3: Functional but inconsistent, generic, or missing important polish.
2: Significant quality problems that affect comprehension, trust, or use.
1: Broken, inaccessible, visually incoherent, or not fit for purpose.
Use decimal averages only for the overall score. Category scores should stay whole numbers unless the user asks for more granularity.
Output Shape
For most audits, use this structure:
**Overall**
Preset: auto / landing-page / saas-dashboard / portfolio / ecommerce / mobile-first / accessibility-heavy / general
Score: X.X/5
Verdict: Strong / Good / Mixed / Weak
Short verdict in 2-4 sentences.
**Scorecard**
| Area | Score | Level | Priority |
|---|---:|---|---|
| Visual hierarchy | 4/5 | Good | Medium |
| Accessibility | 3/5 | Needs work | High |
**Category Notes**
Visual hierarchy - 4/5 [Medium]
What works: ...
What hurts: ...
Fix: ...
Accessibility - 3/5 [High]
What works: ...
What hurts: ...
Fix: ...
**Top Issues**
1. ...
2. ...
3. ...
**Recommended Fixes**
1. ...
2. ...
3. ...
Keep the scorecard narrow. Do not put long evidence paragraphs inside table cells; long text makes chat tables hard to scan and can overflow horizontally. Put detailed evidence in Category Notes instead.
Keep the default response compact. Do not include quick wins, medium work, and deeper work sections unless the user asks for a deeper implementation plan.

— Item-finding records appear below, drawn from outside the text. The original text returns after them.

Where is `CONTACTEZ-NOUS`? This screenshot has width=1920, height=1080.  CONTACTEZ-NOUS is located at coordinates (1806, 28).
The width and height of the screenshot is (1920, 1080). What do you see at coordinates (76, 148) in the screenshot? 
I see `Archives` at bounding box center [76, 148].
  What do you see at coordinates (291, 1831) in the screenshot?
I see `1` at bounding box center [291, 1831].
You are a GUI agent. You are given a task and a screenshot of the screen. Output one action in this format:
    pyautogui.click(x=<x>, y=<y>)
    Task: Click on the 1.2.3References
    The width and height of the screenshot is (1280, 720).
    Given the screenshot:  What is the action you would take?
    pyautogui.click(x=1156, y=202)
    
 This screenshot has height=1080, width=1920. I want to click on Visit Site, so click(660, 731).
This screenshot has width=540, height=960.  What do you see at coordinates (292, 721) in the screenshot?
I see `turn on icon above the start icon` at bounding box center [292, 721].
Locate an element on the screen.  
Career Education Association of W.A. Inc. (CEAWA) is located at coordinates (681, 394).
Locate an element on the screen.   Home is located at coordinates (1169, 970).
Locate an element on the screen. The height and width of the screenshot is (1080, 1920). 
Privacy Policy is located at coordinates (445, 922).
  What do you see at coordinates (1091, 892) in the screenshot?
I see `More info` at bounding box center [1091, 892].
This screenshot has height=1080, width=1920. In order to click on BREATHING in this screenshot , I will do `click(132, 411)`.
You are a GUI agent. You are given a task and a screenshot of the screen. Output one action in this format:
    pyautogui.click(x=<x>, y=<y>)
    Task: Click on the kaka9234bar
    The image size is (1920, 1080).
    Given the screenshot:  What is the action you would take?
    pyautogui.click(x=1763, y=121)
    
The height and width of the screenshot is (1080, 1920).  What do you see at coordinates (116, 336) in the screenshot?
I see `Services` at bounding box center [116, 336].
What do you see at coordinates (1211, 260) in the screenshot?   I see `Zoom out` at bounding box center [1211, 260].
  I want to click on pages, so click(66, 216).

Use Level labels consistently:
5/5: Excellent
4/5: Good
3/5: Needs work
2/5: Weak
1/5: Critical
Localize Level labels with the language mapping above.
Review Standards
Judge the site against its apparent purpose. A SaaS dashboard, portfolio, ecommerce product page, documentation site, game, and marketing page should not be scored with identical expectations.
Prioritize:
- Clarity of purpose in the first viewport.
- Visual hierarchy and scannability.
- Layout rhythm, spacing, alignment, and responsive behavior.
- Interaction quality: controls, states, feedback, navigation, forms.
- Accessibility: contrast, focus states, semantic structure, keyboard use, labels.
- Frontend implementation quality: maintainability, performance perception, asset handling, console/runtime issues.
- Content quality: copy clarity, information architecture, trust signals, calls to action.
Avoid:
- Recommending decorative redesigns without tying them to user comprehension or task success.
- Over-scoring attractive pages that are inaccessible, slow, or hard to use.
- Penalizing minimal design when it serves the product well.
- Producing vague advice such as "make it modern" without concrete changes.
Resources
references/rubric.md: Detailed scoring categories and evidence prompts.